── Trecho ──
MAV é um emaranhado de vasos (artérias e veias) que pode se apresentar em qualquer lugar do corpo, e de forma relativamente bem conhecida no tecido cerebral. Quando a MAV está localizada em região fora do cérebro, se chama MAV periférica, e quando ocorre dentro da calota craniana, MAV cerebral. MAV cerebral é uma doença rara, ocorrendo em cerca de 1 a cada 100.000 pessoas, e acomentendo igualmente homens e mulheres.

 

O que acontece em uma MAV cerebral?

Em uma anatomia normal, as artérias se distribuem nos tecidos, e depois viram capilares (artérias bem fininhas), e depois destes capilares, as veas aparecem, se formam e drenam o sangue daquela região.

Esta organização “normal” e “anatômica” é construída na formação das artérias e veias do indivíduo, ainda na gestação. Nas MAVs, estas estruturas, estes vasos, se formam de forma anômala, “errada” no corpo, sem obedecer esta ordem de artéria-capilar-veia, tornando-se um enovelado confuso de vasos, e sem esta ordem natural do fluxo do sangue, ocorre uma circulação de sangue de forma “errada” na região comprometida, ocasionando  – na maioria dos casos – um aumento do fluxo local que, com o passar dos meses, e mais comumente anos e anos, podem alterar, e piorar a hemodinâmica e a anatomia das estruturas formadas de maneira anormal, sobretudo as veias, que são vasos fininhos e mais fracos, que usualmente não suportam a força do sangue bombeado das artérias.
───
## Lista de tarefas
a: Reproduza o trecho sobre a MAV desde "MAV é um emaranhado" até "sangue daquela região.".
b: Liste os tipos de vaso sanguíneo citados no trecho sobre a MAV.
── Material fornecido ──
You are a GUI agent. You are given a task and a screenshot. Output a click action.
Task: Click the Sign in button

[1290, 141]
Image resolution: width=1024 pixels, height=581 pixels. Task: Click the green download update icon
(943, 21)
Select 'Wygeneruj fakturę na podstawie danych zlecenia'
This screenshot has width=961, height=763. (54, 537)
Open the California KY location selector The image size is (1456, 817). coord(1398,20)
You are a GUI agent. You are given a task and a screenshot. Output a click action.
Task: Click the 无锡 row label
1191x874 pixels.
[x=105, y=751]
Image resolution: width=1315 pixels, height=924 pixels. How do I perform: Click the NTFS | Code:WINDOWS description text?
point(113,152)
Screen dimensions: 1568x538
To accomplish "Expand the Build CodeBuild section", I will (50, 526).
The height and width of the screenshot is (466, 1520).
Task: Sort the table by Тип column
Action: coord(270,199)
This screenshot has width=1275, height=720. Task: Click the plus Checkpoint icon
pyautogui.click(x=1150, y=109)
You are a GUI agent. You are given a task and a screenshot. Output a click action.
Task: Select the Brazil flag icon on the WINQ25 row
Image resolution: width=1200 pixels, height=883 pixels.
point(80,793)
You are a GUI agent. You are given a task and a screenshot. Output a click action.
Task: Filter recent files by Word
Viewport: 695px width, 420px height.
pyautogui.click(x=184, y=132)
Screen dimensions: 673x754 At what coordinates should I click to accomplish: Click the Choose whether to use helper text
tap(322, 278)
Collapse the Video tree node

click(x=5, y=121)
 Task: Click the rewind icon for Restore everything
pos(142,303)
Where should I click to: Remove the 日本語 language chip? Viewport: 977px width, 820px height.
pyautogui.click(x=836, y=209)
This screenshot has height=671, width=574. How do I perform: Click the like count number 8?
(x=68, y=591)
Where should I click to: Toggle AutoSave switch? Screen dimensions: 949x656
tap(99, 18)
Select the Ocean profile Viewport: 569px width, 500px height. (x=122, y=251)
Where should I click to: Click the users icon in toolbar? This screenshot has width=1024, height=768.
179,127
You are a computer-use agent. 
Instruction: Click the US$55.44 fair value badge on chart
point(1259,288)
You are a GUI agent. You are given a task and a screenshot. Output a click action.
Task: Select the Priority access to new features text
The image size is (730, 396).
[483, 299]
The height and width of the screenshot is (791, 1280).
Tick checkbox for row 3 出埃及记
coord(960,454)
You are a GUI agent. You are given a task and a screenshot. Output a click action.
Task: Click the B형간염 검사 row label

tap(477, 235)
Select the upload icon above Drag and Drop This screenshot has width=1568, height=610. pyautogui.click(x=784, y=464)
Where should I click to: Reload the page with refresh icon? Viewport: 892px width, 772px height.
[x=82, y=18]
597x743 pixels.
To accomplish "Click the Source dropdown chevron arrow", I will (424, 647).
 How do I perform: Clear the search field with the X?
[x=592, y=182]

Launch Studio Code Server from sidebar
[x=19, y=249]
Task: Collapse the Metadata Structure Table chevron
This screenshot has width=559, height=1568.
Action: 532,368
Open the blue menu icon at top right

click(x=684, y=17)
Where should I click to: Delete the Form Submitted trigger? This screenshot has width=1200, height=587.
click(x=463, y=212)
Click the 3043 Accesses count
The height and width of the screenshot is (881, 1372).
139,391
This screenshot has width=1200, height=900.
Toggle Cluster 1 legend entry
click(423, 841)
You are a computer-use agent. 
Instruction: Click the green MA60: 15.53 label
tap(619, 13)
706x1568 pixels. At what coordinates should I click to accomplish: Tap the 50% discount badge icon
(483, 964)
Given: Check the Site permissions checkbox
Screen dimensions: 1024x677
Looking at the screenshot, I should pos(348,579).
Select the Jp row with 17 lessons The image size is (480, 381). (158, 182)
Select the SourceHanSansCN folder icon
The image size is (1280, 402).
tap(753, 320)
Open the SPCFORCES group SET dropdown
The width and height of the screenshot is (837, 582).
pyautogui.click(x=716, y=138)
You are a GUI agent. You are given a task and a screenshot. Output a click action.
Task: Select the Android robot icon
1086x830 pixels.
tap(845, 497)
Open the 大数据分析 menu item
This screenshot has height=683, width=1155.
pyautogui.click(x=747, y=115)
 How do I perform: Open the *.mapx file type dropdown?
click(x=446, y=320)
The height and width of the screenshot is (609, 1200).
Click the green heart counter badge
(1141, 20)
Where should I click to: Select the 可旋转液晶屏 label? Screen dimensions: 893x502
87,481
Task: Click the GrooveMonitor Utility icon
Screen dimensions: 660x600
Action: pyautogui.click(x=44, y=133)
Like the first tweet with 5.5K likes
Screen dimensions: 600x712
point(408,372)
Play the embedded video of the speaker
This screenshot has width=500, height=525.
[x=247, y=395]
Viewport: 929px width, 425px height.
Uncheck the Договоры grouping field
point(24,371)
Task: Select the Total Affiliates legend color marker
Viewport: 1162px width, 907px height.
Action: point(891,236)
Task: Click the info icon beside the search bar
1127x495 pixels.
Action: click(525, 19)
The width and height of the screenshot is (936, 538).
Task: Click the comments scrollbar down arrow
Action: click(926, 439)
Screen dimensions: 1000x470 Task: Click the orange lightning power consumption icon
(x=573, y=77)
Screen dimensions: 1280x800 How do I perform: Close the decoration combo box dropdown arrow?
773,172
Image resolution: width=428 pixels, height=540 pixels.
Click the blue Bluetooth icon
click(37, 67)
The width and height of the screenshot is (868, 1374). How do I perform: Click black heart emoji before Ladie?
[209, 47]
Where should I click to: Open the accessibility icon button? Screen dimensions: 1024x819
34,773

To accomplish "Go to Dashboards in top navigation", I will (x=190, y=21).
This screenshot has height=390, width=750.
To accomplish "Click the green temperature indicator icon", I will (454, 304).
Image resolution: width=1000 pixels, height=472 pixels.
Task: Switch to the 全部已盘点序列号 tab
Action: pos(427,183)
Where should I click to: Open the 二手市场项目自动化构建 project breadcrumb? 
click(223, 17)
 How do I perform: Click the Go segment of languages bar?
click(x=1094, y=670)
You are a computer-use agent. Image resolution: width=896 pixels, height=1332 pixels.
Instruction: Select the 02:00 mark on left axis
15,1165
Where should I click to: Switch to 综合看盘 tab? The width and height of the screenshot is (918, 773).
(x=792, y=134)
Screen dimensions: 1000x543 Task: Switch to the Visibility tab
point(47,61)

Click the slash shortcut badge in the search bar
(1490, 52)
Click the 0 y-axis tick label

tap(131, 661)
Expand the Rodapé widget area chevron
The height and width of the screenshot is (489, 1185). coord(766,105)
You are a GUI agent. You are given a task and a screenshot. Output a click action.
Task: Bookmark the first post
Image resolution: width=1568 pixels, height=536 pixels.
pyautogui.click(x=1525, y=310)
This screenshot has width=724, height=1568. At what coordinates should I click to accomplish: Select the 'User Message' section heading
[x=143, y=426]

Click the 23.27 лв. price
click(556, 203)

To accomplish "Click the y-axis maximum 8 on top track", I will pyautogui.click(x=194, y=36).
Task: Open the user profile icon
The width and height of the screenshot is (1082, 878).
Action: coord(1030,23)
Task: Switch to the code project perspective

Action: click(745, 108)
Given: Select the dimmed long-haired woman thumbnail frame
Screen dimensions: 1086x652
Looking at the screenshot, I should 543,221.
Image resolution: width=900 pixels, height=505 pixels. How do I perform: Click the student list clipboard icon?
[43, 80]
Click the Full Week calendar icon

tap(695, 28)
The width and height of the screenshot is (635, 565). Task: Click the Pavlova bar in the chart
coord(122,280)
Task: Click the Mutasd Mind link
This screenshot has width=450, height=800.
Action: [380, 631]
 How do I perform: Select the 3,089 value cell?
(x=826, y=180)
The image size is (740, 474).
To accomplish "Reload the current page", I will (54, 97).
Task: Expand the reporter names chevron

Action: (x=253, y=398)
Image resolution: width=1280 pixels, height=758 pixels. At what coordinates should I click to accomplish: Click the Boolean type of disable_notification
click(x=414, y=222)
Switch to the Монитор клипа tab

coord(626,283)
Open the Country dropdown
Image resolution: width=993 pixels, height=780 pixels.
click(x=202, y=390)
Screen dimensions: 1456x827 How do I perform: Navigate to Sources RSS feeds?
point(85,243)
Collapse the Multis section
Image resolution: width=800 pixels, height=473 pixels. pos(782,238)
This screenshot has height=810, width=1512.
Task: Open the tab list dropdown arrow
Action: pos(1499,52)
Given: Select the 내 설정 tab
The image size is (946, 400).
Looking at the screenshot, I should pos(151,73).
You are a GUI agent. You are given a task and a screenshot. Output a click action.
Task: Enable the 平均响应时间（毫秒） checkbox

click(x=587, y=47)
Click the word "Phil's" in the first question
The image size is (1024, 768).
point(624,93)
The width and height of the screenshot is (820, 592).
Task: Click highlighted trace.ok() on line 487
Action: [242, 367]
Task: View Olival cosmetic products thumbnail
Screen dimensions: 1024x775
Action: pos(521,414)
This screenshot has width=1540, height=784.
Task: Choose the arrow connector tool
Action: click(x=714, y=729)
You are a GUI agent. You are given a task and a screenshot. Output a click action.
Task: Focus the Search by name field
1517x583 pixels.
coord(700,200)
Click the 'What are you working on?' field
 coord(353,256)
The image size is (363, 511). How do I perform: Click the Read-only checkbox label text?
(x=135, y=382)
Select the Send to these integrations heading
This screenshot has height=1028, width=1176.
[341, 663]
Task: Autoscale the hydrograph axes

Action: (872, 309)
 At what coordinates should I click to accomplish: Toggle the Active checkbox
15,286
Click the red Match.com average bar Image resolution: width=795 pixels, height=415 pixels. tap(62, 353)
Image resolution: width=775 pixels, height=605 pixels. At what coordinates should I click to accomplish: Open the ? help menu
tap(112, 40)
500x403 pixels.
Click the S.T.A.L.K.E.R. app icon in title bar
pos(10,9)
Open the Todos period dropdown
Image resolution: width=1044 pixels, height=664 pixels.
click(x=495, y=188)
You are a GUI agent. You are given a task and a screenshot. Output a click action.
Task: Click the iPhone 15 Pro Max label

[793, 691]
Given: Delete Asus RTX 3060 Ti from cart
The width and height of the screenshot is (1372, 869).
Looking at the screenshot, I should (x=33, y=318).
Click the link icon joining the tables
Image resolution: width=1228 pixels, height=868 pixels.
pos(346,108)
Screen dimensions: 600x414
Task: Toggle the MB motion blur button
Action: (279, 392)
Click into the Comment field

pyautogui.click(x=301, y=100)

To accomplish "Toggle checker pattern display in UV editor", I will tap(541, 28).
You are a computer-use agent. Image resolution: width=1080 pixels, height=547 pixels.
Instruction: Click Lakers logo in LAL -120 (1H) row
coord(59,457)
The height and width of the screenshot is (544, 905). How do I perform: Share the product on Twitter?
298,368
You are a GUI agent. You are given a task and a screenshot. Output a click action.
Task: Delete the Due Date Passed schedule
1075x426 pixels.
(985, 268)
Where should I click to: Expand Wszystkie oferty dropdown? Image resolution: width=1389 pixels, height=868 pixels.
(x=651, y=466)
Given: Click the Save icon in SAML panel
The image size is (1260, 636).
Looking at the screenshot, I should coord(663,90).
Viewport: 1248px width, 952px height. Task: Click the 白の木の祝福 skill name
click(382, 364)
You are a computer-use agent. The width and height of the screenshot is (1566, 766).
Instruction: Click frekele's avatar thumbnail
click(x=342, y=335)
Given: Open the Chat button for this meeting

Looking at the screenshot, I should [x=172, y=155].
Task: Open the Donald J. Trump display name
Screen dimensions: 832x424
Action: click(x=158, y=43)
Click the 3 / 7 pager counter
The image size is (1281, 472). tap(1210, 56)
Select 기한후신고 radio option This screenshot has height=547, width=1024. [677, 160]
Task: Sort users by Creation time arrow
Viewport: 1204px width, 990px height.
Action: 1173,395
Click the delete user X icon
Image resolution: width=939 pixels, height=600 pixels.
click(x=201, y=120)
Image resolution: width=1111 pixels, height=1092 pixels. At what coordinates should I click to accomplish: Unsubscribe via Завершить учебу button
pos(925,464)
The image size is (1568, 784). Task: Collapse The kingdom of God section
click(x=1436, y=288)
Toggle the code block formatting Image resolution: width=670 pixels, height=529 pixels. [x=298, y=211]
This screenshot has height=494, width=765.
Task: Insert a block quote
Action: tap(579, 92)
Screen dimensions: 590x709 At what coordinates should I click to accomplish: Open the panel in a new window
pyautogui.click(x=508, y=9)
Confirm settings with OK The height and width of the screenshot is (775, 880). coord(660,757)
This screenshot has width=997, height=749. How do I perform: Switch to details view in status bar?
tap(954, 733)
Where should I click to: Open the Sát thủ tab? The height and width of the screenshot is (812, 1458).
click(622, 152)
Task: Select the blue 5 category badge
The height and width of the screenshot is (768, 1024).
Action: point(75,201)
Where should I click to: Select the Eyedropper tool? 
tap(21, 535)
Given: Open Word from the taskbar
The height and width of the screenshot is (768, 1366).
───
## Suas respostas
a:
MAV é um emaranhado de vasos (artérias e veias) que pode se apresentar em qualquer lugar do corpo, e de forma relativamente bem conhecida no tecido cerebral. Quando a MAV está localizada em região fora do cérebro, se chama MAV periférica, e quando ocorre dentro da calota craniana, MAV cerebral. MAV cerebral é uma doença rara, ocorrendo em cerca de 1 a cada 100.000 pessoas, e acomentendo igualmente homens e mulheres.

 

O que acontece em uma MAV cerebral?

Em uma anatomia normal, as artérias se distribuem nos tecidos, e depois viram capilares (artérias bem fininhas), e depois destes capilares, as veas aparecem, se formam e drenam o sangue daquela região.

b: Artérias, capilares e veias.